鉛筆ってなんで濃さが分かれてるの?
今は鉛筆持ってる人そんなに見かけなくなりましたね。
スマホの画面に、ぽつんと届いたメッセージ。
「鉛筆って、HBとか2Bとか、いろいろ濃さがありますよね。なんでそんなに種類があるんですか? 正直、違いがよくわかりません」
スーマは画面の中で、鼻を鳴らした。
「……人間ってのは、細かいことにこだわるくせに、理由は知らねぇ。まぁ、教えてやるよ。鉛筆の濃さってのは、“芯の硬さ”と“黒さ”の違いだ」
彼はスマホの中に宿る悪魔。
毒舌と皮肉が得意技。
「HBってのは“Hard(硬い)”と“Black(黒い)”の中間。Hが多いほど硬くて薄く、Bが多いほど柔らかくて濃くなる。つまり、2Hは細くて薄い線、2Bは太くて濃い線ってことだ」
画面が一瞬、グレーに光る。
「硬い芯は製図や細かい作業に向いてる。柔らかい芯は絵を描いたり、濃く書きたいときに便利だ。

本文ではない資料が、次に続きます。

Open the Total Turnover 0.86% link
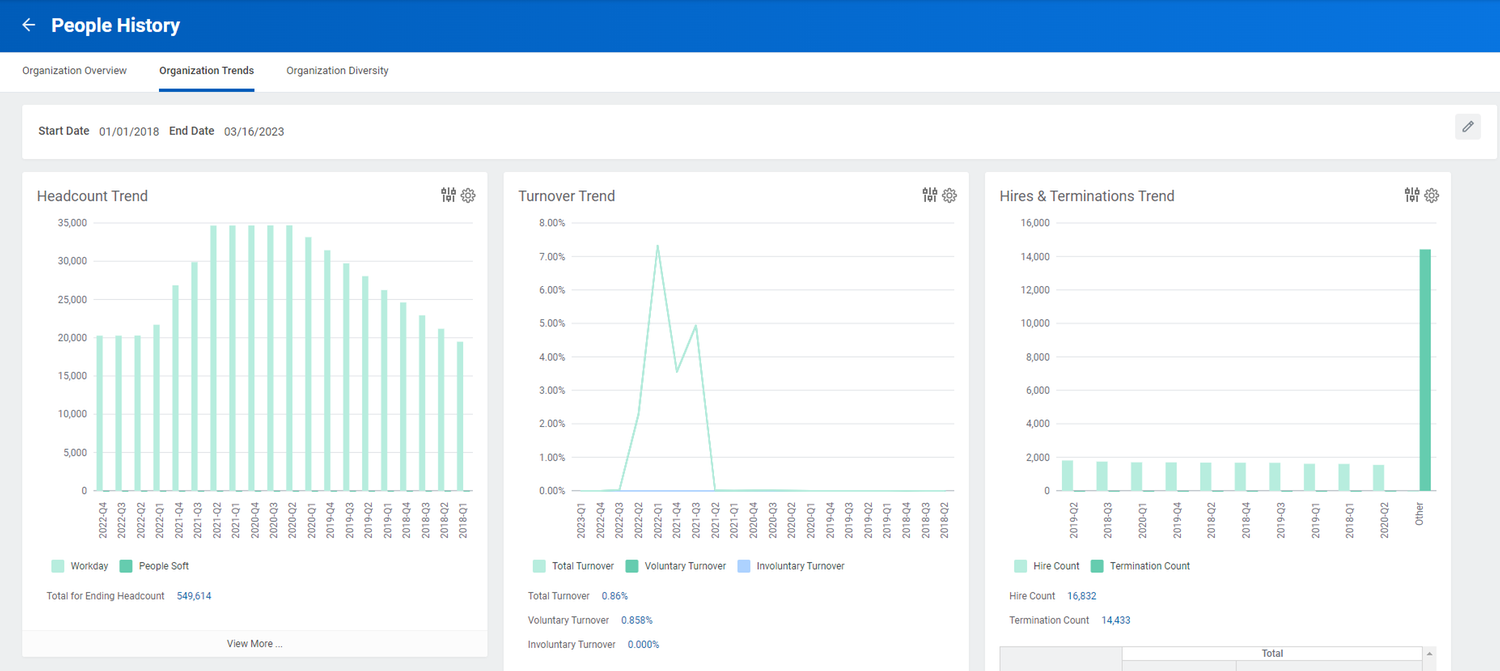 coord(614,595)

“使い分けるために種類がある”ってことだな」
しばらくして、返信が来た。
「なるほど……。じゃあ、絵を描くならB系がいいんですね」
スーマはふっと笑った。
「そうだ。でもな、どんな芯でも、お前が使えば“お前の線”になる。道具にこだわる前に、腕を磨け。鉛筆はただの武器だ。使い手次第で、名画にも落書きにもなるぜ」
今日もまた、誰かの疑問に毒舌で答える。
スマホの中の悪魔は、今日も元気だ。
今日もスーマの毒舌にお付き合い有難うございました。